### WRITTEN PROBLEM
Format the lines of the entries below as a numbered list, leaving out any blank lines.

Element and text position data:
########################################

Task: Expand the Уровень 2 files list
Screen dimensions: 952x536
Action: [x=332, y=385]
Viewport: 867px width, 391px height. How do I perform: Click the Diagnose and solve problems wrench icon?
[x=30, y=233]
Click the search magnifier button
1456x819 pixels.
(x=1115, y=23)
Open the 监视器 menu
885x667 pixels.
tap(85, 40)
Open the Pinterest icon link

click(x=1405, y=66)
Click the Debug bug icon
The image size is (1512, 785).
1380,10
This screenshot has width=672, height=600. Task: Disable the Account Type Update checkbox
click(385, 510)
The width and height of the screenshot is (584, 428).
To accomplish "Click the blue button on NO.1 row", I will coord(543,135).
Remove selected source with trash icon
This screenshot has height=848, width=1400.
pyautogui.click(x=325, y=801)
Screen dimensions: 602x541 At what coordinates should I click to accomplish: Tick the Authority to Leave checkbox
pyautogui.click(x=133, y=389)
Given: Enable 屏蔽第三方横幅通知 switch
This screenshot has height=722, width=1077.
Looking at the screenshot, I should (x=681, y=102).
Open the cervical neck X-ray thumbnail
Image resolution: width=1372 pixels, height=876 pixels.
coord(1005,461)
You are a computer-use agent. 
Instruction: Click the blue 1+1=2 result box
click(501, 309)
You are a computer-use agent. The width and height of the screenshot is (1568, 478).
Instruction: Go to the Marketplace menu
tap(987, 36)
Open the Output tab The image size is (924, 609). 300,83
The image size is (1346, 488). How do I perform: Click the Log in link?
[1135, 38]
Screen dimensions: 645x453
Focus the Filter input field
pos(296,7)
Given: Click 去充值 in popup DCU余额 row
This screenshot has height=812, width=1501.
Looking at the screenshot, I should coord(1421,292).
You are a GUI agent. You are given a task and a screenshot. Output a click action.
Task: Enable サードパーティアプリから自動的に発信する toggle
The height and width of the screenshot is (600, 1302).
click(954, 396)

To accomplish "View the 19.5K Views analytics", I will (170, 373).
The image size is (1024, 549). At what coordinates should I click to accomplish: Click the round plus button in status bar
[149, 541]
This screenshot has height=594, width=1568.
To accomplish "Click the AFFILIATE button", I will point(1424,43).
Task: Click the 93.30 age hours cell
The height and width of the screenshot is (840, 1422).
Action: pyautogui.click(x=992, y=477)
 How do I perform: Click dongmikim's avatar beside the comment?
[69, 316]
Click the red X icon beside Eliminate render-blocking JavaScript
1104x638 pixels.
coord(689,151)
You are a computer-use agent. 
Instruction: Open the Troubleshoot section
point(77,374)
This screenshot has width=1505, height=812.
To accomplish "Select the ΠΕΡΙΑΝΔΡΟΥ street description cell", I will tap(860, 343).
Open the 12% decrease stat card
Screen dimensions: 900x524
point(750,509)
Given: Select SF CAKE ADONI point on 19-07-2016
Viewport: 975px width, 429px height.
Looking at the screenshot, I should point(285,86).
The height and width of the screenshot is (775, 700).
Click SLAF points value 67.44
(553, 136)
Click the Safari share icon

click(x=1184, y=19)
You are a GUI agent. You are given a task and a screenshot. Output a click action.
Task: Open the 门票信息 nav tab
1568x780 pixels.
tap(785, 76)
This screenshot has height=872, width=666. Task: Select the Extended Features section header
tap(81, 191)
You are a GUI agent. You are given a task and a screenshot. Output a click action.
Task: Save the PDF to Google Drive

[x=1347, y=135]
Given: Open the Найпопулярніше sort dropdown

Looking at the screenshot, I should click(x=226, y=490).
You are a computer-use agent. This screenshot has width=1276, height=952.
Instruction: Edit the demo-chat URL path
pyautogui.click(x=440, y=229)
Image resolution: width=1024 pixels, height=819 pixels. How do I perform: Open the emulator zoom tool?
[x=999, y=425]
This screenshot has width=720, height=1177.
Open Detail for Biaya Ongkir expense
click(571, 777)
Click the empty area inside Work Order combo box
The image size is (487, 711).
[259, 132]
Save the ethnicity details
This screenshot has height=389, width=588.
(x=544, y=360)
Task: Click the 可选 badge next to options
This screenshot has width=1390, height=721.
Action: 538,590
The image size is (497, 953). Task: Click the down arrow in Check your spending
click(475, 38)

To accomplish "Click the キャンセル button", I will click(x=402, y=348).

########################################

### EXERCISE OUTPUT
1. Task: Expand the Уровень 2 files list
2. Screen dimensions: 952x536
3. Action: [x=332, y=385]
4. Viewport: 867px width, 391px height. How do I perform: Click the Diagnose and solve problems wrench icon?
5. [x=30, y=233]
6. Click the search magnifier button
7. 1456x819 pixels.
8. (x=1115, y=23)
9. Open the 监视器 menu
10. 885x667 pixels.
11. tap(85, 40)
12. Open the Pinterest icon link
13. click(x=1405, y=66)
14. Click the Debug bug icon
15. The image size is (1512, 785).
16. 1380,10
17. This screenshot has width=672, height=600. Task: Disable the Account Type Update checkbox
18. click(385, 510)
19. The width and height of the screenshot is (584, 428).
20. To accomplish "Click the blue button on NO.1 row", I will coord(543,135).
21. Remove selected source with trash icon
22. This screenshot has height=848, width=1400.
23. pyautogui.click(x=325, y=801)
24. Screen dimensions: 602x541 At what coordinates should I click to accomplish: Tick the Authority to Leave checkbox
25. pyautogui.click(x=133, y=389)
26. Given: Enable 屏蔽第三方横幅通知 switch
27. This screenshot has height=722, width=1077.
28. Looking at the screenshot, I should (x=681, y=102).
29. Open the cervical neck X-ray thumbnail
30. Image resolution: width=1372 pixels, height=876 pixels.
31. coord(1005,461)
32. You are a computer-use agent. 
33. Instruction: Click the blue 1+1=2 result box
34. click(501, 309)
35. You are a computer-use agent. The width and height of the screenshot is (1568, 478).
36. Instruction: Go to the Marketplace menu
37. tap(987, 36)
38. Open the Output tab The image size is (924, 609). 300,83
39. The image size is (1346, 488). How do I perform: Click the Log in link?
40. [1135, 38]
41. Screen dimensions: 645x453
42. Focus the Filter input field
43. pos(296,7)
44. Given: Click 去充值 in popup DCU余额 row
45. This screenshot has height=812, width=1501.
46. Looking at the screenshot, I should coord(1421,292).
47. You are a GUI agent. You are given a task and a screenshot. Output a click action.
48. Task: Enable サードパーティアプリから自動的に発信する toggle
49. The height and width of the screenshot is (600, 1302).
50. click(954, 396)
51. To accomplish "View the 19.5K Views analytics", I will (170, 373).
52. The image size is (1024, 549). At what coordinates should I click to accomplish: Click the round plus button in status bar
53. [149, 541]
54. This screenshot has height=594, width=1568.
55. To accomplish "Click the AFFILIATE button", I will point(1424,43).
56. Task: Click the 93.30 age hours cell
57. The height and width of the screenshot is (840, 1422).
58. Action: pyautogui.click(x=992, y=477)
59.  How do I perform: Click dongmikim's avatar beside the comment?
60. [69, 316]
61. Click the red X icon beside Eliminate render-blocking JavaScript
62. 1104x638 pixels.
63. coord(689,151)
64. You are a computer-use agent. 
65. Instruction: Open the Troubleshoot section
66. point(77,374)
67. This screenshot has width=1505, height=812.
68. To accomplish "Select the ΠΕΡΙΑΝΔΡΟΥ street description cell", I will tap(860, 343).
69. Open the 12% decrease stat card
70. Screen dimensions: 900x524
71. point(750,509)
72. Given: Select SF CAKE ADONI point on 19-07-2016
73. Viewport: 975px width, 429px height.
74. Looking at the screenshot, I should point(285,86).
75. The height and width of the screenshot is (775, 700).
76. Click SLAF points value 67.44
77. (553, 136)
78. Click the Safari share icon
79. click(x=1184, y=19)
80. You are a GUI agent. You are given a task and a screenshot. Output a click action.
81. Task: Open the 门票信息 nav tab
82. 1568x780 pixels.
83. tap(785, 76)
84. This screenshot has height=872, width=666. Task: Select the Extended Features section header
85. tap(81, 191)
86. You are a GUI agent. You are given a task and a screenshot. Output a click action.
87. Task: Save the PDF to Google Drive
88. [x=1347, y=135]
89. Given: Open the Найпопулярніше sort dropdown
90. Looking at the screenshot, I should click(x=226, y=490).
91. You are a computer-use agent. This screenshot has width=1276, height=952.
92. Instruction: Edit the demo-chat URL path
93. pyautogui.click(x=440, y=229)
94. Image resolution: width=1024 pixels, height=819 pixels. How do I perform: Open the emulator zoom tool?
95. [x=999, y=425]
96. This screenshot has width=720, height=1177.
97. Open Detail for Biaya Ongkir expense
98. click(571, 777)
99. Click the empty area inside Work Order combo box
100. The image size is (487, 711).
101. [259, 132]
102. Save the ethnicity details
103. This screenshot has height=389, width=588.
104. (x=544, y=360)
105. Task: Click the 可选 badge next to options
106. This screenshot has width=1390, height=721.
107. Action: 538,590
108. The image size is (497, 953). Task: Click the down arrow in Check your spending
109. click(475, 38)
110. To accomplish "Click the キャンセル button", I will click(x=402, y=348).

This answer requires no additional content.